In this brief, and selected, overview, I have tried to offer an impression of the manifold ways in which this program does the work of feminism by interrogating the very nature of what we take to be the masculine position and, more specifically, what that position is made to stand in for, or to speak on behalf of socially and culturally. IDFA proffers not only a public and democratic education in this sense; it also partakes in a global conversation about how we inhabit our bodies as political agents through the expression of gender. None of these films offer simple or trite solutions to our currently fractious and frightening political climates, but they do provoke necessary and vital questions about a future in which we may all be able to experience gender not as a deadening prescriptive blueprint that defines us as male or female before we have had the chance to become a person, but as something we might be able to inhabit with lightness…dare I say it, even with a little joy?

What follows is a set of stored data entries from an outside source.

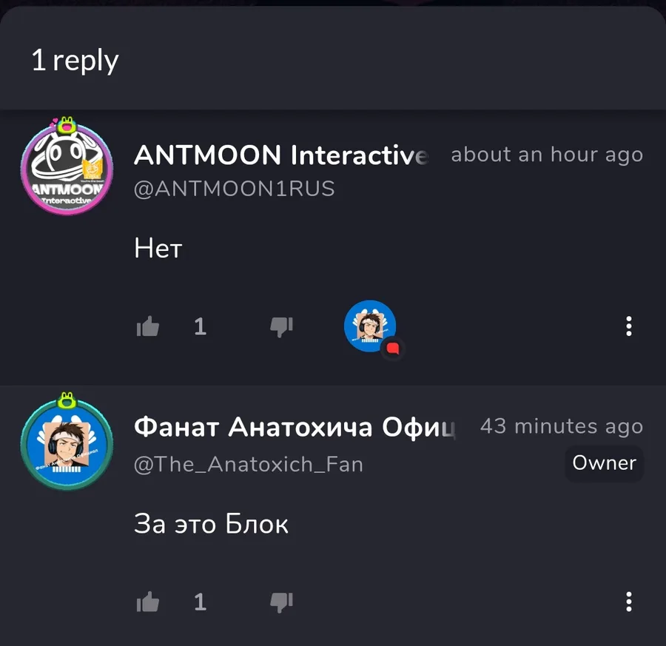Open the options menu for the Нет comment

coord(628,326)
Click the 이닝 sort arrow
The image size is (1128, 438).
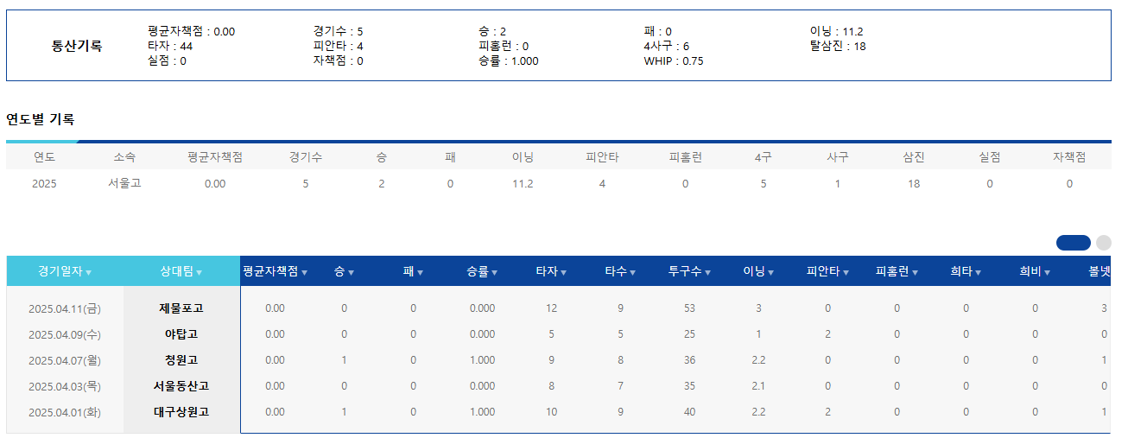click(x=770, y=272)
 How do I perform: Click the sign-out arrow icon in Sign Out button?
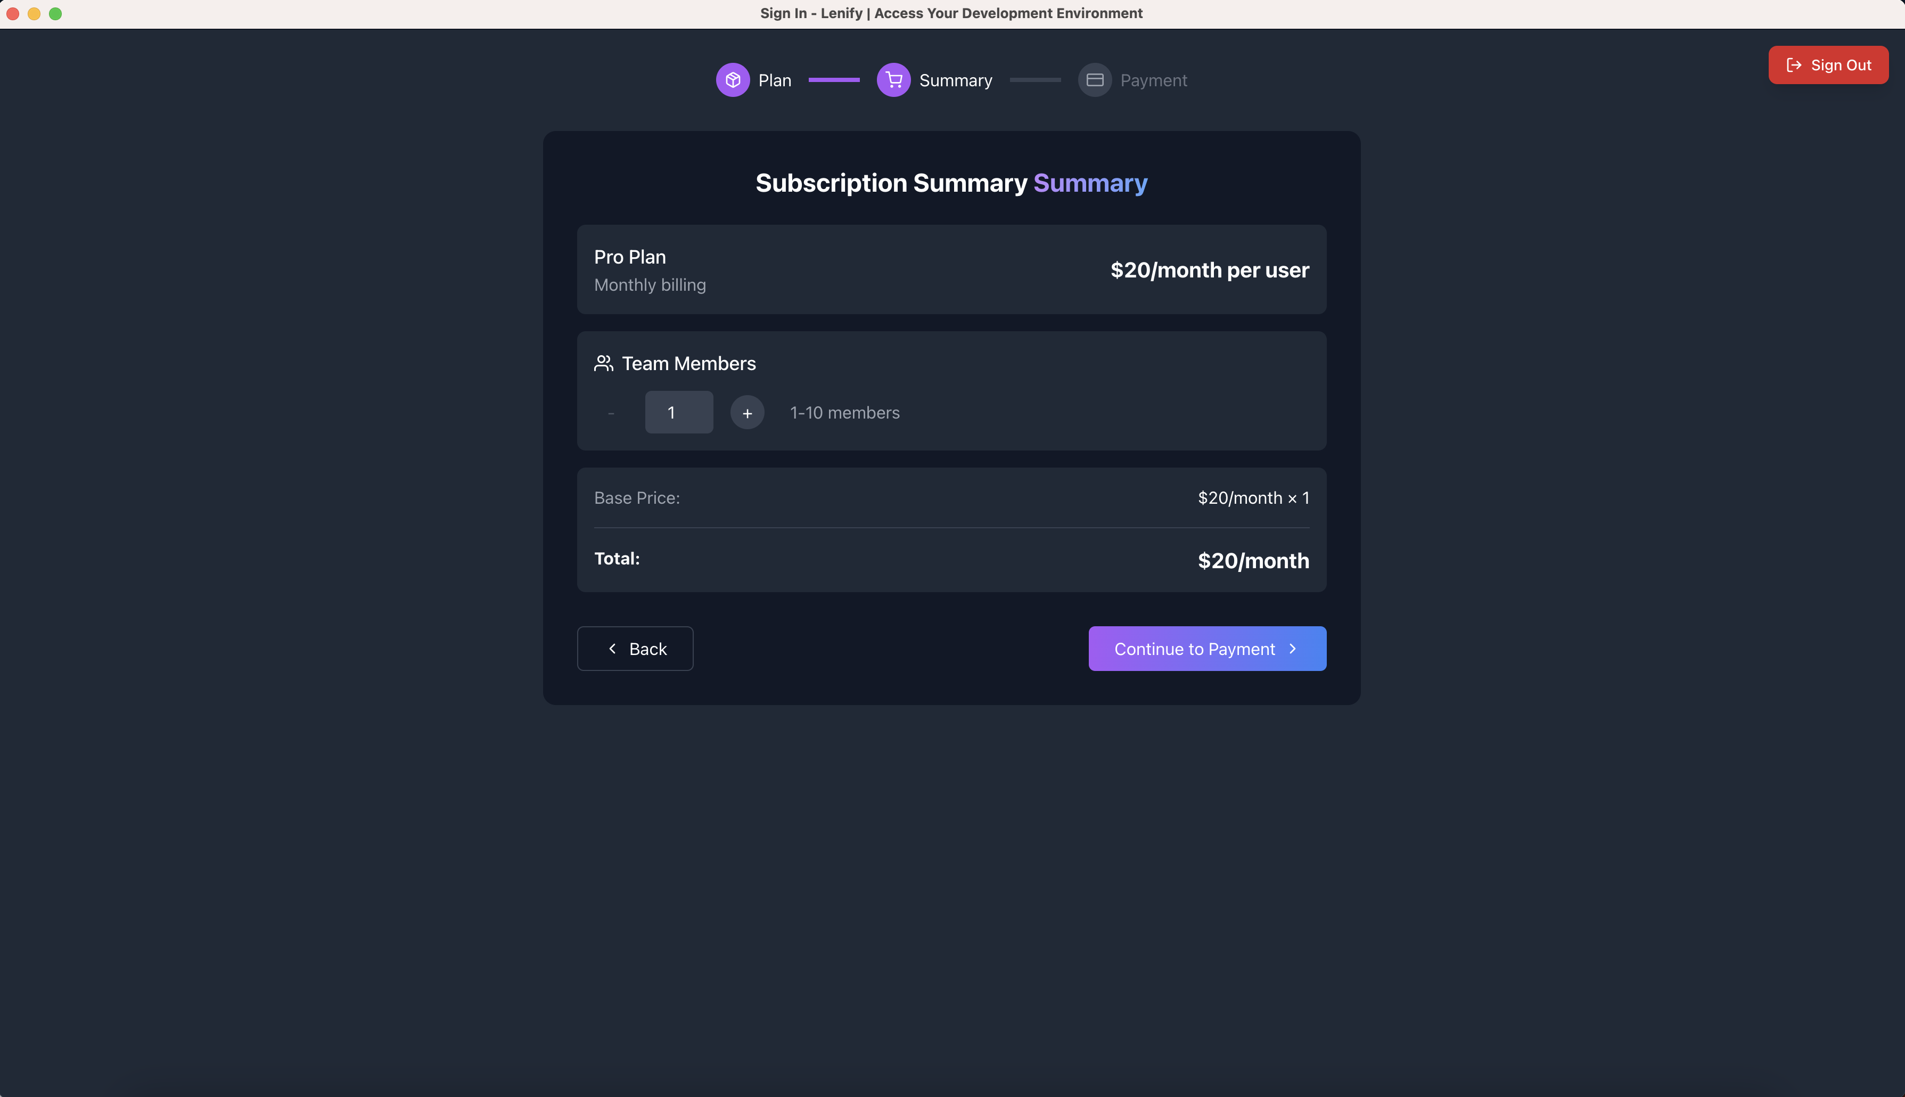1794,65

Anna Backman Rogers is Professor of Aesthetics, Culture and Feminist Theory at the University of Gothenburg, Sweden. Her previous publications include American Independent Cinema: Rites of Passage and the Crisis-Image (2015), Sofia Coppola: The Politics of Visual Pleasure (2019), Still Life: Notes on Barbara Loden’s Wanda (2020), and Picnic at Hanging Rock (2022). She is also the co-editor of three books on feminism and visual culture with Laura Mulvey and Boel Ulfsdotter respectively. She is the founder and editor-in-chief of MAI: FEMINISM AND VISUAL CULTURE.